4seniors
4seniors

“Let the arthritis stay away from my hands,” says Nancy Fox, 73, piano player and self-proclaimed “spokalist,” who performs about 15 high-tempo shows a month for seniors at retirement homes and other facilities in Marin.

She plays hits from 20th-century musicals on the piano, but doesn’t claim to be a singer in the traditional sense. “I say the words and certainly can speak with a lot of expression,” she says.

Sometimes the crowd sings along with her. Fox often provides rhythm instruments for seniors to play and instructs them about the varieties of rhythm in their hearts and in the music. Her repertoire includes thousands of songs and she loves to take requests at the end of her shows.

 

Nancy Fox entertains older folks at area JCCs and residential facilities.

Her upbeat performances from times gone by often allow audience members to access long-buried memories and emotions. “There are elderly people who just live in the moment, but music is one of the most important ways of accessing their memories,” says the longtime San Anselmo resident. “I love to share the power of music with others, watch them as their heads nod and fingers and toes tap and smiles pop on their faces.”

 

While she’s always been a performer (she used to do shows for kids, using life-size puppets that she made herself), and she grew up with many musical family members (her great-grandfather conducted the Russian symphony), Fox began her senior-focused performances when her mother entered a Jewish day care facility in Detroit due to Alzheimer’s disease.
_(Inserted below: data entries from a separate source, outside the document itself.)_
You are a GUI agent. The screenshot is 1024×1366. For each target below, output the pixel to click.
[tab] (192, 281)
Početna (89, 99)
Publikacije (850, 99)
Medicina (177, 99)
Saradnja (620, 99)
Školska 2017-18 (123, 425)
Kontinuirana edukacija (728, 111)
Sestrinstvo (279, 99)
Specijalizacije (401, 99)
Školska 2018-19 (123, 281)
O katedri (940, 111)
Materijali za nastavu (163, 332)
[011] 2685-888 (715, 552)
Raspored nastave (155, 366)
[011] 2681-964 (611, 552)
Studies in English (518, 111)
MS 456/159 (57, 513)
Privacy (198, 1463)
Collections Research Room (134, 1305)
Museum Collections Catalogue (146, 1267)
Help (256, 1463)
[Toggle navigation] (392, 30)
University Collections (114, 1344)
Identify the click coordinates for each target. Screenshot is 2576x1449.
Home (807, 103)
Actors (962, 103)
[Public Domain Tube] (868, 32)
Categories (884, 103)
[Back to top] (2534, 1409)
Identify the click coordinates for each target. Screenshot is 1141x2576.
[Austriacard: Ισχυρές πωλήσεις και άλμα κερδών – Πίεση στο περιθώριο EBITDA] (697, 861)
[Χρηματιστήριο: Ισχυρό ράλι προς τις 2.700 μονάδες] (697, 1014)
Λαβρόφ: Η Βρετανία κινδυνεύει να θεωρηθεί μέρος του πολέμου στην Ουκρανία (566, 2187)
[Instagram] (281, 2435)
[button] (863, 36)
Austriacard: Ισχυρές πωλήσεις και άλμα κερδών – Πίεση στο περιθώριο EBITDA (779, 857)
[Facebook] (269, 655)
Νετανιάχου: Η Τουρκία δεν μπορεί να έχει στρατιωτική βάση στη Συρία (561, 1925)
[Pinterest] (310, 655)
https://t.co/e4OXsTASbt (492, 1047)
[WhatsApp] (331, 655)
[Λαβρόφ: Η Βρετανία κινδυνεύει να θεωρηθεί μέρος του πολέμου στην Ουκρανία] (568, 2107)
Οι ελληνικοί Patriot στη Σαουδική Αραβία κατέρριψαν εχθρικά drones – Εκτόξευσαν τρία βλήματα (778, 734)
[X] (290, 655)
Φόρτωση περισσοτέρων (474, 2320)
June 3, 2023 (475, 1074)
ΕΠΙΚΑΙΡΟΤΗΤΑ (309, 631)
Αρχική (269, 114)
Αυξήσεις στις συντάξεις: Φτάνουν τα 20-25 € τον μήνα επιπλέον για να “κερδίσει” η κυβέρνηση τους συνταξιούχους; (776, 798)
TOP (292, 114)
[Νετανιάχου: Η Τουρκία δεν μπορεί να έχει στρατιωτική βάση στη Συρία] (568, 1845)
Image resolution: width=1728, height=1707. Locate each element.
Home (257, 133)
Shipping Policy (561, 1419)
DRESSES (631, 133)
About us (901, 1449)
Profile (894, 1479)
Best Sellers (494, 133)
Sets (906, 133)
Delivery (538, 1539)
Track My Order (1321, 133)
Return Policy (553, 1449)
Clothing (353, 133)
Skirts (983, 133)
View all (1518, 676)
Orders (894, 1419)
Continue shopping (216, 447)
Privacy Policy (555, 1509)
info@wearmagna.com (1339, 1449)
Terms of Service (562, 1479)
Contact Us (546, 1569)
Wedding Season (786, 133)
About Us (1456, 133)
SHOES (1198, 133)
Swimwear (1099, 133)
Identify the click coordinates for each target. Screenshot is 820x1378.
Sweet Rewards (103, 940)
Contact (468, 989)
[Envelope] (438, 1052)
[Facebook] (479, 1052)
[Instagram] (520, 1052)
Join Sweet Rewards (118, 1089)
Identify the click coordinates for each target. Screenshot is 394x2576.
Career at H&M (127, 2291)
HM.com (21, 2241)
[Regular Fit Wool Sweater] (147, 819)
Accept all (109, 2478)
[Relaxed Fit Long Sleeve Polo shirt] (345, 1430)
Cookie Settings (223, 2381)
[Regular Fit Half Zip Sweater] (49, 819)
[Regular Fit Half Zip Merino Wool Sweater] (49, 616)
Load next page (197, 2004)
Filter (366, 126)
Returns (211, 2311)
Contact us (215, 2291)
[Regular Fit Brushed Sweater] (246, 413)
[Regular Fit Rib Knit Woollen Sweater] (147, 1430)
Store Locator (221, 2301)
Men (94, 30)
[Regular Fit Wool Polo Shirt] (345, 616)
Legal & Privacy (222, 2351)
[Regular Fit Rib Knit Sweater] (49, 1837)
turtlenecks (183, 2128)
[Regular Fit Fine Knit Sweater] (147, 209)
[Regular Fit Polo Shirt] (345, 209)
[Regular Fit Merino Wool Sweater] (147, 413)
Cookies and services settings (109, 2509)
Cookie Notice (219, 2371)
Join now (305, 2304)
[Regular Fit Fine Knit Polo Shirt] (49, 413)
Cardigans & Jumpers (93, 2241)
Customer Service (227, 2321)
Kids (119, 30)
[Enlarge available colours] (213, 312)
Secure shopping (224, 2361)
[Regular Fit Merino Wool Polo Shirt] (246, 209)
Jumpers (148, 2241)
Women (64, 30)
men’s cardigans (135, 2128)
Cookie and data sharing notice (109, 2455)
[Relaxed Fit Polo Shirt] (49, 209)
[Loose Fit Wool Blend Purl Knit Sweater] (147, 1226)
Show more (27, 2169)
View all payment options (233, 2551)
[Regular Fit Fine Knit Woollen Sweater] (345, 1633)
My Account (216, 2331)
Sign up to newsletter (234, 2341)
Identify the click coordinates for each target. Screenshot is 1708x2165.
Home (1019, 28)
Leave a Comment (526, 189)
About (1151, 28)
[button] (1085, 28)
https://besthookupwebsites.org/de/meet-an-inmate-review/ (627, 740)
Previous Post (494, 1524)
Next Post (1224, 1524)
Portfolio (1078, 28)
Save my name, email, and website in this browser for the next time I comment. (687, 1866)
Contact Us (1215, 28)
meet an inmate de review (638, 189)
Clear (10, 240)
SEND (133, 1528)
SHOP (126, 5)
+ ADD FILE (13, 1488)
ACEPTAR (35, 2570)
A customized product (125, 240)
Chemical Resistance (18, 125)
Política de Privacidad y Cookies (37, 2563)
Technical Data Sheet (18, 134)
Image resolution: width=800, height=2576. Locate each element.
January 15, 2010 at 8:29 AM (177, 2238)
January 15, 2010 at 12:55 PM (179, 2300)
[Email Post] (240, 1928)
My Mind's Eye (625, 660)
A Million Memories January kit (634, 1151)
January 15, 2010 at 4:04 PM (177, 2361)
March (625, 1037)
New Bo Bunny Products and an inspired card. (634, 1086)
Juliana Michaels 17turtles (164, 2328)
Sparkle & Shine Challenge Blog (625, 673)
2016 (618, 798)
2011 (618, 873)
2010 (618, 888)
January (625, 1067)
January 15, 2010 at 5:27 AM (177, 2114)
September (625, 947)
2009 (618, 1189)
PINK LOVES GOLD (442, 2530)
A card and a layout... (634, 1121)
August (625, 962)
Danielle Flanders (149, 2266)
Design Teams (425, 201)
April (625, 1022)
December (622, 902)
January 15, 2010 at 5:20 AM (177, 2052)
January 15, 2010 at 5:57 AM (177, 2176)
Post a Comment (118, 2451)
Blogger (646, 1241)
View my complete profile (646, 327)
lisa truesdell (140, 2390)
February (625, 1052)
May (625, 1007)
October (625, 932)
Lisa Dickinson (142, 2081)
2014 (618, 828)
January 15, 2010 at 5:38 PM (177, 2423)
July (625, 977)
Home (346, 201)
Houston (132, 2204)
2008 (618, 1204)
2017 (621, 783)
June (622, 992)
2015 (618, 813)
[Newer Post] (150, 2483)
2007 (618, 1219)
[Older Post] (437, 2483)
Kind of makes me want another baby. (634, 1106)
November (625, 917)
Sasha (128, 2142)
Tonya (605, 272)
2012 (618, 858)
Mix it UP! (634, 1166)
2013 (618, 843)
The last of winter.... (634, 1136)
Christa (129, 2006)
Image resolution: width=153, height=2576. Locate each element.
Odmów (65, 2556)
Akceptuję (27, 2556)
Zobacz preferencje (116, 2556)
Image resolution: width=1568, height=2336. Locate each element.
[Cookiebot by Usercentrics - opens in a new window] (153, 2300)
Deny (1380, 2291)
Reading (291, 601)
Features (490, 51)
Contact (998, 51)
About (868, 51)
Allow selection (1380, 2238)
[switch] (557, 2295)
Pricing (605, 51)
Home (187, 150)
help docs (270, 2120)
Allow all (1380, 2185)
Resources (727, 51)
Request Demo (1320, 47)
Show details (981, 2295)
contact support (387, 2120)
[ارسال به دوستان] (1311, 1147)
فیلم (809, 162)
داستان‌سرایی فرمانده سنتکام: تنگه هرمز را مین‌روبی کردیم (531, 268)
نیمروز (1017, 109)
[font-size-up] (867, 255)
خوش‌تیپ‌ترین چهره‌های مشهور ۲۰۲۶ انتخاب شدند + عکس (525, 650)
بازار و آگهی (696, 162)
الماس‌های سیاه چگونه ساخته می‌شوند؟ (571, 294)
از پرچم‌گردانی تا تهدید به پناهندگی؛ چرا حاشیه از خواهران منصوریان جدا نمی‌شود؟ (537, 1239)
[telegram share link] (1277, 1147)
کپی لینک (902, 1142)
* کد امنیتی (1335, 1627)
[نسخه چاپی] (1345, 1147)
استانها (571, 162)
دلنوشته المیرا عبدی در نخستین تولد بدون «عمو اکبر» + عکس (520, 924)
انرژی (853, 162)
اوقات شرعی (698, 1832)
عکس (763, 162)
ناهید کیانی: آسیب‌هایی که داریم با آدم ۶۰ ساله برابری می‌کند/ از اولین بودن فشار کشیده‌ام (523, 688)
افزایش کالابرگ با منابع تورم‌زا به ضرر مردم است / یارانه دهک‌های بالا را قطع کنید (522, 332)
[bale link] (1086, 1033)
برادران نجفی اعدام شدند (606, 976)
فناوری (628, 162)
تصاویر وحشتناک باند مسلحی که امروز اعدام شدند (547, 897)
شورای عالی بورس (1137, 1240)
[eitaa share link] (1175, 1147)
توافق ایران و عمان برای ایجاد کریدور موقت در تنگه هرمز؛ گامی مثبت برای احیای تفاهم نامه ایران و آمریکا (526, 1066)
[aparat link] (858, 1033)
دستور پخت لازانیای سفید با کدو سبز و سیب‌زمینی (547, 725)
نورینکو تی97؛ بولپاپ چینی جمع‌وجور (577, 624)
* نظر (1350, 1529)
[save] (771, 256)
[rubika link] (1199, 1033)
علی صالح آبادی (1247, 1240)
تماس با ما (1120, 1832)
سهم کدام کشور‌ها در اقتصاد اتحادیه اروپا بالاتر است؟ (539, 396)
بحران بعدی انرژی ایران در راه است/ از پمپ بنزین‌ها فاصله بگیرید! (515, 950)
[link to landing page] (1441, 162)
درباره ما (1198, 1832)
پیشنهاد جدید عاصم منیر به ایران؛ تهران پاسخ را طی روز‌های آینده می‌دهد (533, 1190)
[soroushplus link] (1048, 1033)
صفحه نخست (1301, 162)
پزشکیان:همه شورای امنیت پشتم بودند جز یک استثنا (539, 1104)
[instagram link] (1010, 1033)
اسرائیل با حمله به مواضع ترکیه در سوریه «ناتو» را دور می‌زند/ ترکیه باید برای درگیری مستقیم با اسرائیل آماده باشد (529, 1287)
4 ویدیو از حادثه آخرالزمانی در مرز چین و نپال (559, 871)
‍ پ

Though her mother was not able to form any new memories, and forgot her daughter’s concerts the moment the piano went silent, Fox could see that the music was tapping into something profound.

“Mom would start to sing camp songs from her childhood when she was 90. I knew that the music triggered her long-term memory,” she says.

It was her mother who first ignited Fox’s passion for music, taking her to see the jazz pianist Phineas Newborn in 1948, and then subscribing to the annual musical theater in town. Fox particularly liked Rodgers and Hammerstein musicals such as “South Pacific,” “Carousel,” “Oklahoma” and “The Sound of Music.”

During her performances now — especially when she does shows at area JCCs or synagogues — Fox focuses on famous American Jewish composers and performers. When she highlights Richard Rodgers and Oscar Hammerstein, for example, Fox likes to tell stories about how they consciously inserted progressive political views into their work.

After playing their famous song against prejudice, “You’ve Gotta Be Carefully Taught,” from “South Pacific,” she’ll explain how the lyrics, “You’ve got to be taught to hate and fear, You’ve got to be taught from year to year, It’s got to be drummed In your dear little ear, You’ve got to be carefully taught,” caused so much controversy that the Georgia state assembly introduced a bill outlawing such communist entertainment.

“They [the legislators] said that a song justifying interracial marriage was a threat to American life,” Fox notes.

Despite the outrage over the show’s liberal theme, Fox said that Rodgers and Hammerstein threatened to pull out of the production if anything was changed to appease public opinion. The show went on.

Fox frequently points out the Jewish angles of music history — telling stories of early jazz singers, composers and performers, such as Al Jolson,  Jerome Kern, Eddie Cantor and Fanny Brice — many of whom appeared in the lavish Broadway productions known as the Ziegfeld Follies. “I love to research how this music and my Jewish background come together,” she adds.

For her show next month at the JCC of San Francisco, Fox is researching the lively character of Dorothy Fields, who Fox says was a feminist who could “hang with the boys” in the days of Cole Porter, Irving Berlin and George Gershwin.

Melody Horowitz, Shabbat lunch coordinator at the Osher Marin JCC, has seen many of Fox’s shows at the San Rafael institution. Horowitz loves the mix of commentary with the musical numbers. “You come away from her performance feeling like you not only had a great time,” she says, “but you also learned something.”

Nancy Fox performs “Getting to Know You: The Music of Rodgers & Hammerstein” from 12:30 to 2 p.m. May 10 at the JCC of San Francisco, 3200 California St., S.F. Free.